**Source passage**
* * * * *

General characteristics
- Type: commercial cargo ship
- Displacement: 2,580 tons
- Length: 261 ft (80 m)
- Beam: 43 ft 6 in (13.26 m)
- Draft: 18 ft (5.5 m)
- Installed power: triple expansion reciprocating steam engine
- Propulsion: 1,200 shp (890 kW) single shaft
- Speed: 10 knots (19 km/h; 12 mph)
- Complement: 70 officers and enlisted
- Armament: 1 × 4 in (100 mm) single gun mount; 4 × 0.5 in (12.7 mm) machine guns; 2 × depth charge projectors;

= USS Monomoy =

WWII U.S. Navy ship and later U.S. Coast Guard ship

USS Monomoy (AG-40) was a commercial cargo ship acquired by the U.S. Navy during World War II. She was outfitted with guns and depth charges and sent into the dangerous waters of the North Atlantic Ocean to furnish data used to predict storm movement and severe weather conditions to safeguard the continuous movement of merchant convoys, naval warships, and airplanes between North America and the United Kingdom, Murmansk, and other destinations. She served as an escort vessel when required. She was crewed by the U.S. Coast Guard and was eventually transferred to that agency as USCGC Monomoy (WAG-275).

== Built in Duluth, Minnesota ==
Monomoy (AG-40) was built in 1918 by Globe Shipbuilding Co., Duluth, Minnesota; acquired as J. Floyd Massey, Jr 15 September 1941 from Steel Products Transportation Company, Buffalo, New York; renamed Monomoy 15 October 1941; and commissioned 24 December 1941.

* * * * *

**Data excerpt**
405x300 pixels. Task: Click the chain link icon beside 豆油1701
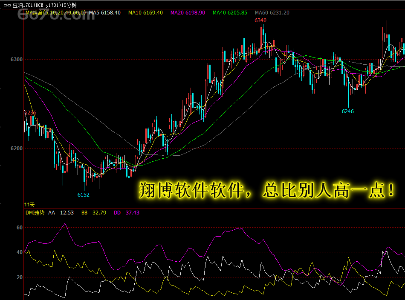pyautogui.click(x=7, y=5)

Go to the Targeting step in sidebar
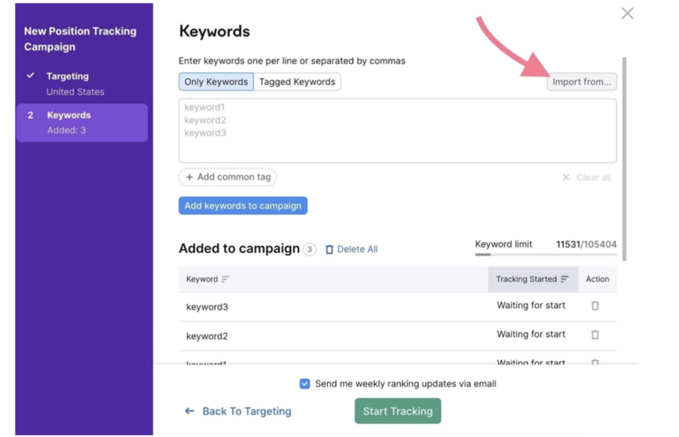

* * * * *

**Tasks to carry out**
A. In the USS Monomoy text, rewrite the part between "- Draft: 18" and "km/h; 12 mph)", inclusive, with "single shaft" changed to "twin shaft".
B. In the USS Monomoy text, which company built the ship?
C. Carry the USS Monomoy text forward from where it stops.

**Answers for each item**
A.
- Draft: 18 ft (5.5 m)
- Installed power: triple expansion reciprocating steam engine
- Propulsion: 1,200 shp (890 kW) twin shaft
- Speed: 10 knots (19 km/h; 12 mph)

B. Globe Shipbuilding Co., of Duluth, Minnesota

C.
== World War II Navy service ==
Monomoy, crewed and operated by the U.S. Coast Guard, joined the Weather Patrol, U.S. Atlantic Fleet, in 1942. From her base at Boston, Massachusetts, she periodically sailed to weather stations 1 and 2, where she provided weather reports vital for the safety of convoys and air commerce.

Operating in dangerous waters, she made frequent contact with enemy submarines. At 9:07 PM on 24 July 1942 after spotting wake from two torpedoes crossing ten yards off the bow, the Officer of the Deck (Albert L. Preston) spotted a U-Boat periscope and conning tower. Four shots were fired from the 4" gun at 9:09 PM. The second, targeted at 2,000 yards, resulted in a metallic thud and a fire at the location of the U-Boat, which then disappeared from view. Two more shots were fired, followed by depth charges. No survivors were seen.

She continued patrolling the North Atlantic, the North Sea, and the Bay of Biscay for the next 15 months. At times it took two men to control the ship's wheel in the rough seas. The ship rendered valuable service to Allied ships and planes in the North Atlantic.

==Transferred to the Coast Guard ==
She was formally transferred to the Coast Guard 22 October 1943, and stricken from the Naval Register 30 October. Redesignated WAG-275, Monomoy served the Coast Guard through the remainder of the war and was then transferred to the U.S. Maritime Commission. She was scrapped in 1951.